DAY ELEVEN Personally I find the coast road here a bit big and busy, so I cut in slightly and followed the little lane that runs parallel north along the coast to Lessay. Here you can't avoid being on the major road for a km or so as you go to St Germain-sur-Ay.Now is time to get back into those Normandy lanes and get lost (as I did...). Don't worry the day is only 43 kms so you have time to go round in circles a bit. Your aim isto get to your lunchtime stop at the town of la Haye. You can see the little lanes on the map, you find the way! Your problems don't end at la Haye as your stop tonight is at St Sauveur-le-Vicomte. You have to take the large D900 for about a km at the halfway point as this is the only way to cross the Reserve Natural de la Sangsuriere et de la'Adriennerie.
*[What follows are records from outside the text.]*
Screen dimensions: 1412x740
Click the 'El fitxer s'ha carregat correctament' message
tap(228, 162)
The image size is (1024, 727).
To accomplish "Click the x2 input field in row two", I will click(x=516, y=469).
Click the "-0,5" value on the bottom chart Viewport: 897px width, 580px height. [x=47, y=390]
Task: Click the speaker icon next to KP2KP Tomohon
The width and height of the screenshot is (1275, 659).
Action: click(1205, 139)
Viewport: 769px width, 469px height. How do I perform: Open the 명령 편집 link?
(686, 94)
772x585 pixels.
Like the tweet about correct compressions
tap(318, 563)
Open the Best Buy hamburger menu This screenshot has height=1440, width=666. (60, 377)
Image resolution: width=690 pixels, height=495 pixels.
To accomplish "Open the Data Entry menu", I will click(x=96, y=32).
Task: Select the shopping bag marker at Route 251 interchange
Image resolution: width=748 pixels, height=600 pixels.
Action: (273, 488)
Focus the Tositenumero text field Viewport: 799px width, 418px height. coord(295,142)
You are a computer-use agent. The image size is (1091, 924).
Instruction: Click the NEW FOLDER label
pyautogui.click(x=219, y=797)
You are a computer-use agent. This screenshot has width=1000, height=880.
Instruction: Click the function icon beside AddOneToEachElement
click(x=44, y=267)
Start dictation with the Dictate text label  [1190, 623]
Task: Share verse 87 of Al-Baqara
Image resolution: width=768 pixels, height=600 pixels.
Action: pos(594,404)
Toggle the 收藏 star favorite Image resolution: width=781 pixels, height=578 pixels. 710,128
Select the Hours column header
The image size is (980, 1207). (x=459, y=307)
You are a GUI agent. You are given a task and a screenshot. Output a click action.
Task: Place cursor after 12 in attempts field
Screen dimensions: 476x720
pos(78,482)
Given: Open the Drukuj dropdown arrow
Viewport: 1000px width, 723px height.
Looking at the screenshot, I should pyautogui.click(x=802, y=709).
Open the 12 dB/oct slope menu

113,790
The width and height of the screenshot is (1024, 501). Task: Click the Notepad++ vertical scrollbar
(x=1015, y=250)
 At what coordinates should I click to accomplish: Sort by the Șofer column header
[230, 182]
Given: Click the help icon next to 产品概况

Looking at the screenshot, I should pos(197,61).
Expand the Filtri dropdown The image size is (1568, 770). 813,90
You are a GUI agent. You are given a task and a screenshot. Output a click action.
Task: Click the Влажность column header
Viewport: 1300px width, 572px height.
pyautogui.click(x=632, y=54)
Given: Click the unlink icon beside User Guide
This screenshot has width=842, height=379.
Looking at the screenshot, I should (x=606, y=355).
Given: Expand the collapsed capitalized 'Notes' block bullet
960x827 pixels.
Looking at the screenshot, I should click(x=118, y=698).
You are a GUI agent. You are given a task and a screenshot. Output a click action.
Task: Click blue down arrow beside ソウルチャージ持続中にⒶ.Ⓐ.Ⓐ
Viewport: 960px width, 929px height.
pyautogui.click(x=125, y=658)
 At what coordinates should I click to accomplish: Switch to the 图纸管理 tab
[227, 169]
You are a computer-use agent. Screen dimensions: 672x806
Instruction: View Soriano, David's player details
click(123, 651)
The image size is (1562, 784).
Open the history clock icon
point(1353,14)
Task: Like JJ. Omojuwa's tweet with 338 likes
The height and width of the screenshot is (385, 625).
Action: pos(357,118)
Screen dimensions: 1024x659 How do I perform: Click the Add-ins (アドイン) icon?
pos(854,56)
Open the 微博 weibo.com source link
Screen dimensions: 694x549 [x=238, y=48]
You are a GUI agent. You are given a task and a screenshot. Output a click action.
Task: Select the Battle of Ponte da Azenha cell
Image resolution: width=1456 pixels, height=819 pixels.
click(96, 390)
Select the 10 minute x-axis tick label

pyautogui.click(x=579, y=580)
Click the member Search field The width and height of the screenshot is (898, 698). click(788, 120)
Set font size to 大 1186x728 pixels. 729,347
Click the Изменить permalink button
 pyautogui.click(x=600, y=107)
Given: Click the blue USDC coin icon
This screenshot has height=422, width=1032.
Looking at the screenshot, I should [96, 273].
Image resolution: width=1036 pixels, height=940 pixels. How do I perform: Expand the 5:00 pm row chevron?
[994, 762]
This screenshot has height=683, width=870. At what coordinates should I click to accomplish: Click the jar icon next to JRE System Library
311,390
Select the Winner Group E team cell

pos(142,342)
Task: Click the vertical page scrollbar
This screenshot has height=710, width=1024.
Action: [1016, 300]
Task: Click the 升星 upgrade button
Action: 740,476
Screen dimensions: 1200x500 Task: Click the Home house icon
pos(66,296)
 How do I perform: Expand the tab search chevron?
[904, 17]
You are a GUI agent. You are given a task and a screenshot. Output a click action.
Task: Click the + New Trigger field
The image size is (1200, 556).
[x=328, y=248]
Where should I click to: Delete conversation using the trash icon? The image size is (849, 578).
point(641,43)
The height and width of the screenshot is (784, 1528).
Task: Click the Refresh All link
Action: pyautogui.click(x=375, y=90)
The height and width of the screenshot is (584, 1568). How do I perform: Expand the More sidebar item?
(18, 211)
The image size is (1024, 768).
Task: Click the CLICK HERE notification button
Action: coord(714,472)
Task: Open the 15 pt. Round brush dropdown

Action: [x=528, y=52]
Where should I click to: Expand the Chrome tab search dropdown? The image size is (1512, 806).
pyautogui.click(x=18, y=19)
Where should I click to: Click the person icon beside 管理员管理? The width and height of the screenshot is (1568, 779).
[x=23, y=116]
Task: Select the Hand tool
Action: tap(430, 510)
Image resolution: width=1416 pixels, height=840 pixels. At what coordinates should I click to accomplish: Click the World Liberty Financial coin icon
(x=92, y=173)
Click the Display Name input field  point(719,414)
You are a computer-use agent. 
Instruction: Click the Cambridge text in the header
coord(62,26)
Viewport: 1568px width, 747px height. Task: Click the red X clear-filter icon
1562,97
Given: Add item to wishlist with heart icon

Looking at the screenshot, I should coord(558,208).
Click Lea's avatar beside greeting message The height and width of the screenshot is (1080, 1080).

But to get to and from this section you can again "explore" the lane system, it's not that difficult and you can't go too far wrong.When you finally get to St Sauveur you'll find a lovely, very cheap campsite overlooked by a huge ruined castle. Next to it is an excellent hotel which has rooms starting at about 150 francs for a double so you are spoilt for choice
DAY TWELVE The last leg back to Cherbourg 38 kms and by now your navigation skills should be well honed. Get out of St Sauveur on the Valognes road then in under a km you fork right onto the D15. Another km and you turn left signposted to St Clair. Keep on this road and follow signs to Orglandes. Just beyond this village there is an unassuming sign for the German war cemetery on your left. A short length of wall and a little chapel/gateway mark the entrance. As you walk under its arch spread before you are row upon row of rough hewn granite crosses, the land gently curving down away from you, giving the impression that they go on forever. Here there is no triumphalism, justa stark reminder of the cost of war. Each cross marks the grave of not one, but six dead Germans. It is a place I shall never forget.Soon the road takes you on to Valognes, a town that makes an ideal stop for lunch,sitting outside a cafe eating a huge baguette sandwich while the world goes by makes for a perfect midpoint to your last day. From Valognes take the tiny D87 which is actually signposted all the way to Digosville right next to Cherbourg.On this fortnight I hope you will have felt the history of Normandy, fallen in love with its countryside and paddled in its sea, but most of all it will give you a taste of what France has to offer.